◆ Task directions
The records beneath should be restated word for word.

** Opening Data shown block **

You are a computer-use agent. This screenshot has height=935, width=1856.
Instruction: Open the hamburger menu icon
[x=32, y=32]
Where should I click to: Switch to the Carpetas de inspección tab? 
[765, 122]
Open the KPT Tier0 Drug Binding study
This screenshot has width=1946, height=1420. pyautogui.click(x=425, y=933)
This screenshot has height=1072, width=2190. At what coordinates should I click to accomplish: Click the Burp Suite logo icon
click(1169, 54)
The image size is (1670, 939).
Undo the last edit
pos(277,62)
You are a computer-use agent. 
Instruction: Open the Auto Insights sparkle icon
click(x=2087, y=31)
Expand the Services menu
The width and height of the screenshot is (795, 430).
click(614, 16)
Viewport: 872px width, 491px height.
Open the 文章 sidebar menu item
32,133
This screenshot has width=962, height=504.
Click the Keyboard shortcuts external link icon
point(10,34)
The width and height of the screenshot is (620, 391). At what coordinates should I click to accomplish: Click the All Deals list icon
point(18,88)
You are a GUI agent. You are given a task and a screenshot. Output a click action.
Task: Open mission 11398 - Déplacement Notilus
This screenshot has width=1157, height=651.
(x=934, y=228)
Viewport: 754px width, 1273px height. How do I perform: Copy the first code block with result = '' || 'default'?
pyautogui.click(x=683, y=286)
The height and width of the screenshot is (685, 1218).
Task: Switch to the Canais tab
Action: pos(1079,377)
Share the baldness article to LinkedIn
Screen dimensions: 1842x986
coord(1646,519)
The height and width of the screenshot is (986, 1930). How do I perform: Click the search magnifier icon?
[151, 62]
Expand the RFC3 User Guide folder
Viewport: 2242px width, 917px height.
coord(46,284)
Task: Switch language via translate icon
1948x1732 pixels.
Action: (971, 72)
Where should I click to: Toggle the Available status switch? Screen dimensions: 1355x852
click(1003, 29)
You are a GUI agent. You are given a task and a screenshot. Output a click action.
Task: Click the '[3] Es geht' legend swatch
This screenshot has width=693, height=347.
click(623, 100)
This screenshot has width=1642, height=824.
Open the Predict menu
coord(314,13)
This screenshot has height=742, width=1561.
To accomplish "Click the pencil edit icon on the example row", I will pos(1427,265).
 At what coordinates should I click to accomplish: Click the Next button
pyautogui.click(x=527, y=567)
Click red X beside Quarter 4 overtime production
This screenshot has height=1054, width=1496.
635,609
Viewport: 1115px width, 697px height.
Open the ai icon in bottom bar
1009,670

** Closing Data shown block **

◆ Written answer
You are a computer-use agent. This screenshot has height=935, width=1856.
Instruction: Open the hamburger menu icon
[x=32, y=32]
Where should I click to: Switch to the Carpetas de inspección tab? 
[765, 122]
Open the KPT Tier0 Drug Binding study
This screenshot has width=1946, height=1420. pyautogui.click(x=425, y=933)
This screenshot has height=1072, width=2190. At what coordinates should I click to accomplish: Click the Burp Suite logo icon
click(1169, 54)
The image size is (1670, 939).
Undo the last edit
pos(277,62)
You are a computer-use agent. 
Instruction: Open the Auto Insights sparkle icon
click(x=2087, y=31)
Expand the Services menu
The width and height of the screenshot is (795, 430).
click(614, 16)
Viewport: 872px width, 491px height.
Open the 文章 sidebar menu item
32,133
This screenshot has width=962, height=504.
Click the Keyboard shortcuts external link icon
point(10,34)
The width and height of the screenshot is (620, 391). At what coordinates should I click to accomplish: Click the All Deals list icon
point(18,88)
You are a GUI agent. You are given a task and a screenshot. Output a click action.
Task: Open mission 11398 - Déplacement Notilus
This screenshot has width=1157, height=651.
(x=934, y=228)
Viewport: 754px width, 1273px height. How do I perform: Copy the first code block with result = '' || 'default'?
pyautogui.click(x=683, y=286)
The height and width of the screenshot is (685, 1218).
Task: Switch to the Canais tab
Action: pos(1079,377)
Share the baldness article to LinkedIn
Screen dimensions: 1842x986
coord(1646,519)
The height and width of the screenshot is (986, 1930). How do I perform: Click the search magnifier icon?
[151, 62]
Expand the RFC3 User Guide folder
Viewport: 2242px width, 917px height.
coord(46,284)
Task: Switch language via translate icon
1948x1732 pixels.
Action: (971, 72)
Where should I click to: Toggle the Available status switch? Screen dimensions: 1355x852
click(1003, 29)
You are a GUI agent. You are given a task and a screenshot. Output a click action.
Task: Click the '[3] Es geht' legend swatch
This screenshot has width=693, height=347.
click(623, 100)
This screenshot has width=1642, height=824.
Open the Predict menu
coord(314,13)
This screenshot has height=742, width=1561.
To accomplish "Click the pencil edit icon on the example row", I will pos(1427,265).
 At what coordinates should I click to accomplish: Click the Next button
pyautogui.click(x=527, y=567)
Click red X beside Quarter 4 overtime production
This screenshot has height=1054, width=1496.
635,609
Viewport: 1115px width, 697px height.
Open the ai icon in bottom bar
1009,670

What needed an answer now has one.